Lee adds that bitcoins are great for this because they’re transferable and not-refundable (it’s a permanent transfer.) The idea for Purse.io rose out of a frustration that BTC could not be used in a meaningful way by many consumers, exchanging BTC for funds locked up in gift cards is a practical application, and it also provides a ready way to liberate stored value.

Using Purse.io also means that customers can take advantage of lower prices in other countries and other discounts provided from using gift cards. As a result customers using Purse.io see discounts ranging between 8 to 35 percent with the average discount around 20 percent.

Purse.io has global reach and potentially steep discounts. Image via Purse.io's blog.

Purse.io has global reach and potentially steep discounts.
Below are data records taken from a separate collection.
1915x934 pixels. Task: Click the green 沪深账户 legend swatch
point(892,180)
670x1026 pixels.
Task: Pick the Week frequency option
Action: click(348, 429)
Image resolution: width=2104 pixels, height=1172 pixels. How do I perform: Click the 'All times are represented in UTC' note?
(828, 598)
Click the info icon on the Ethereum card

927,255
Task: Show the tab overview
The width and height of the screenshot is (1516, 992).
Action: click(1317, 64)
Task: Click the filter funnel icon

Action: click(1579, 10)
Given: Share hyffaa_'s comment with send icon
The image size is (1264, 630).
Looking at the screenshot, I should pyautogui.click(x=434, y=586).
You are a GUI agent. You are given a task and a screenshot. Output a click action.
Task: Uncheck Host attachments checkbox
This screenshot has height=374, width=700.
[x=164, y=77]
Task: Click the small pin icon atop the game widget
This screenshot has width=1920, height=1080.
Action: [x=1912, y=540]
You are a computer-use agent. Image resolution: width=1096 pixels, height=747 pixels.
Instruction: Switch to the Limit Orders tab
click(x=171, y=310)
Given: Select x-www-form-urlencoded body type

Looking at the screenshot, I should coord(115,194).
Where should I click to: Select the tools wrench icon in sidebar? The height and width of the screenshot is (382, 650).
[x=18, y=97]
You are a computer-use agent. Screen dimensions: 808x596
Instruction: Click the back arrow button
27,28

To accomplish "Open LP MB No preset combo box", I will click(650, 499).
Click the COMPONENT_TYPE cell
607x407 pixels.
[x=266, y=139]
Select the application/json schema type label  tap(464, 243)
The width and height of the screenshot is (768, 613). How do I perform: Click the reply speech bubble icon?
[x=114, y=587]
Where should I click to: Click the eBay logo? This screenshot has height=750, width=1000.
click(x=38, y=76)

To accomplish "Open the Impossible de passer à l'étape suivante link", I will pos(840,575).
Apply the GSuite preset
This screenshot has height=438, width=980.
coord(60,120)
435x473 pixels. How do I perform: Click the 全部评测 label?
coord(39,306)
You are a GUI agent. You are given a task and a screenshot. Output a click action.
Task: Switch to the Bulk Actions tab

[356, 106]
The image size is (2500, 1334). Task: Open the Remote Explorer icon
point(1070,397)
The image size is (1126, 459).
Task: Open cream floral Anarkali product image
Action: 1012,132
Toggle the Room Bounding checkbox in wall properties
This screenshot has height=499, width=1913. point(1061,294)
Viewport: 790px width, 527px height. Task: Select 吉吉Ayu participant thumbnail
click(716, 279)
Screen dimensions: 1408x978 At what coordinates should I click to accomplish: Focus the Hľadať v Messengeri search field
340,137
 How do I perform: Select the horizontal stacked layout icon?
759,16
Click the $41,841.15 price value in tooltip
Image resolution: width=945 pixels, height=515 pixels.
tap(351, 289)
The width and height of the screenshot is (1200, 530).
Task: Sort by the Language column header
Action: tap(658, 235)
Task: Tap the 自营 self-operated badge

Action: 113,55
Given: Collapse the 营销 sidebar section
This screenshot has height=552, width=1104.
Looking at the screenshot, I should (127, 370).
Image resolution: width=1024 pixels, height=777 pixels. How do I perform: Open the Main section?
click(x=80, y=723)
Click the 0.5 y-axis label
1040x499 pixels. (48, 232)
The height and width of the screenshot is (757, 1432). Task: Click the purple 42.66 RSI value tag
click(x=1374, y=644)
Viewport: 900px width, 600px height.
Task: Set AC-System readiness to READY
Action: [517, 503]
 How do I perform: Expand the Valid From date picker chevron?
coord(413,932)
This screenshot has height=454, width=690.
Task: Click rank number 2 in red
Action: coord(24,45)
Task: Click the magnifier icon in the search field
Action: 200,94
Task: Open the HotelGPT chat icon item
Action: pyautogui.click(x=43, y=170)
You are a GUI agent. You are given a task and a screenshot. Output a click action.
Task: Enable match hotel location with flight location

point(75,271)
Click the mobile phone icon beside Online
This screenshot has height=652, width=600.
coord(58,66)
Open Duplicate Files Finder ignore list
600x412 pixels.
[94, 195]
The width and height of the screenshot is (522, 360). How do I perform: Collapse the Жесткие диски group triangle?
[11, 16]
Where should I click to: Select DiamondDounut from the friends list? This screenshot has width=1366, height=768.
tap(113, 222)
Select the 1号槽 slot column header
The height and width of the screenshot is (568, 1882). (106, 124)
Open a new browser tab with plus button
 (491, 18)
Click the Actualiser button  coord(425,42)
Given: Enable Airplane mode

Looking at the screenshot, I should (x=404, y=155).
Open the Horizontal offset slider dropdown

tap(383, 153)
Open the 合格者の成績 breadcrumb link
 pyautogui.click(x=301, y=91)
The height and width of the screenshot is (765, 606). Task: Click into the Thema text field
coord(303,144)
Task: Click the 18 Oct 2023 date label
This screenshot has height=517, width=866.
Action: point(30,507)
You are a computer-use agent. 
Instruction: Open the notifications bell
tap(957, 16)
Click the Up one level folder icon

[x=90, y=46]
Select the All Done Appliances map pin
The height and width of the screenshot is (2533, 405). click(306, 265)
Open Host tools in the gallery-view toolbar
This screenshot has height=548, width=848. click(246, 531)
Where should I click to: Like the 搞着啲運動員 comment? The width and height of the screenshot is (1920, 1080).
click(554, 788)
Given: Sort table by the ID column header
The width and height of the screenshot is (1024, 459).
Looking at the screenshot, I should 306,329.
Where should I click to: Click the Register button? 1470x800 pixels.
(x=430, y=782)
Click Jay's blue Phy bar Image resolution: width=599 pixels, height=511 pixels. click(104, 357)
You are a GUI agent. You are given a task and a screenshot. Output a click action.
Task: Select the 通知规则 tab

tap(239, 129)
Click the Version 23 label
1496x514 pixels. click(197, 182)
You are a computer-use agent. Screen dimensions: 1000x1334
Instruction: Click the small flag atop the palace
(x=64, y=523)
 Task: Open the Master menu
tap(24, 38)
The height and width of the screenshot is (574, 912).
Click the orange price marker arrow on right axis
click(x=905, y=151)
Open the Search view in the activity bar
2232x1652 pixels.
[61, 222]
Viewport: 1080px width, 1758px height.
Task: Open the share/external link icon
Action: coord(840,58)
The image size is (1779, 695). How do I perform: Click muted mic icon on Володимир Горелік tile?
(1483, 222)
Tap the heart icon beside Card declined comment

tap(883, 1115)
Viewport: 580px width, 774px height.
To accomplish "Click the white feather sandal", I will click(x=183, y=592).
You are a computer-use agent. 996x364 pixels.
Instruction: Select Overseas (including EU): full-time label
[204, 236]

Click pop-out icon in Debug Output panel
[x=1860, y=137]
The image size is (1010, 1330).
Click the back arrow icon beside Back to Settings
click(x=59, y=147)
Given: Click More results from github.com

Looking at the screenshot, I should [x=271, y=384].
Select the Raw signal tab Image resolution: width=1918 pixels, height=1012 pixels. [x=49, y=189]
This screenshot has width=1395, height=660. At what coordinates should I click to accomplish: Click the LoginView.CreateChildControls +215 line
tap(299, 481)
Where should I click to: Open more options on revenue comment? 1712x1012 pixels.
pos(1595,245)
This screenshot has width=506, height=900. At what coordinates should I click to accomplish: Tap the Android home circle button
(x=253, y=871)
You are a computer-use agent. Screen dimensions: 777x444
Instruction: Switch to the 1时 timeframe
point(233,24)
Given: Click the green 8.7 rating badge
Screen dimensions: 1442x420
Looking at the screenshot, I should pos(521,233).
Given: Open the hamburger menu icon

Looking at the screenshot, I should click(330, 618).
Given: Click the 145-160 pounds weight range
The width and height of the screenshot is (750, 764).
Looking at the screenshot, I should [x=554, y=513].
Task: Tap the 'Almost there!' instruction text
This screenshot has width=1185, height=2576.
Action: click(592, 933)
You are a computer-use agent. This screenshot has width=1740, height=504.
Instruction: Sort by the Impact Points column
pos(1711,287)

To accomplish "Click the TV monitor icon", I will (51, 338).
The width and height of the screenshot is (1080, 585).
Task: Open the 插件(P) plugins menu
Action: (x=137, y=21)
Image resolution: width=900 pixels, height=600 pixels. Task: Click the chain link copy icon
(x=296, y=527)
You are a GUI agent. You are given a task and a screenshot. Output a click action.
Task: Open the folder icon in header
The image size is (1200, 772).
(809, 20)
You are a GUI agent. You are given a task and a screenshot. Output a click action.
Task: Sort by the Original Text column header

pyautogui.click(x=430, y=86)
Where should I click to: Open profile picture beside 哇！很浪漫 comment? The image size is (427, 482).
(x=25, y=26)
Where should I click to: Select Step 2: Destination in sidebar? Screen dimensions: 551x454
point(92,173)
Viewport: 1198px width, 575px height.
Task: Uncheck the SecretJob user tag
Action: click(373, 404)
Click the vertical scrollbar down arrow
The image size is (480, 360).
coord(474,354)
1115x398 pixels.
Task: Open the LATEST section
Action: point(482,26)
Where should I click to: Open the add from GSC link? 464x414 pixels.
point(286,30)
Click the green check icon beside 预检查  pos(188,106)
Image via Purse.io’s blog.

Purse.io started about a year ago in 2014 going through an incubator called Plug & Play in Sunnyvale, CA. The mission was to build useful applications on Bitcoin that weren’t mostly for cryptographers and extremely technical individuals. Lee felt at the time that there were not too many mainstream use cases for Bitcoin, and he argues this is still true today.

Close to 30,000 users visit and use the Purse.io site right now and that translates into over a quarter million dollars a month.

Plans to move onto other corporate currencies

 

Our mission is to connect people who shop on Amazon with BTC to people who have excess gift cards who want bitcoin,” says Lee.

But Purse.io is prepared to move to other forms of corporate currency. One example: Airline miles.

“Airline miles are also illiquid,” says Lee. The reason for this is because airline miles may be transferable, but the fees to do a transfer can be extremely high. With Purse.io’s innovative concept customers could book a last-minute flight for someone else, in exchange for bitcoins, and not worry about those high fees.

According to One Mile at a Time, airline mile dollar worth can range between 0.8 and 2.0 cents a mile. And according to the American Airlines/US Airways award chart it’s possible to rack up 85,000 miles flying from the continental U.S. to parts of Asia. While most frequent fliers may want to use those miles to save on future flying costs, those miles could add up to a lot of potential bitcoin.

Amazon is not alone in providing gift cards or incentive services that lock value into the company. The concept of “corporate currency” is extremely common in the modern day from credit card reward points to the now-defunct Microsoft Points, and mobile games that exchange in tokens. All of these act as stores of value that, while useful if you want to buy something from the corporation that holds it, is difficult to free up for use elsewhere.

This means there is still a lot of the market that Purse.io could move into after refining the concept with Amazon and airlines.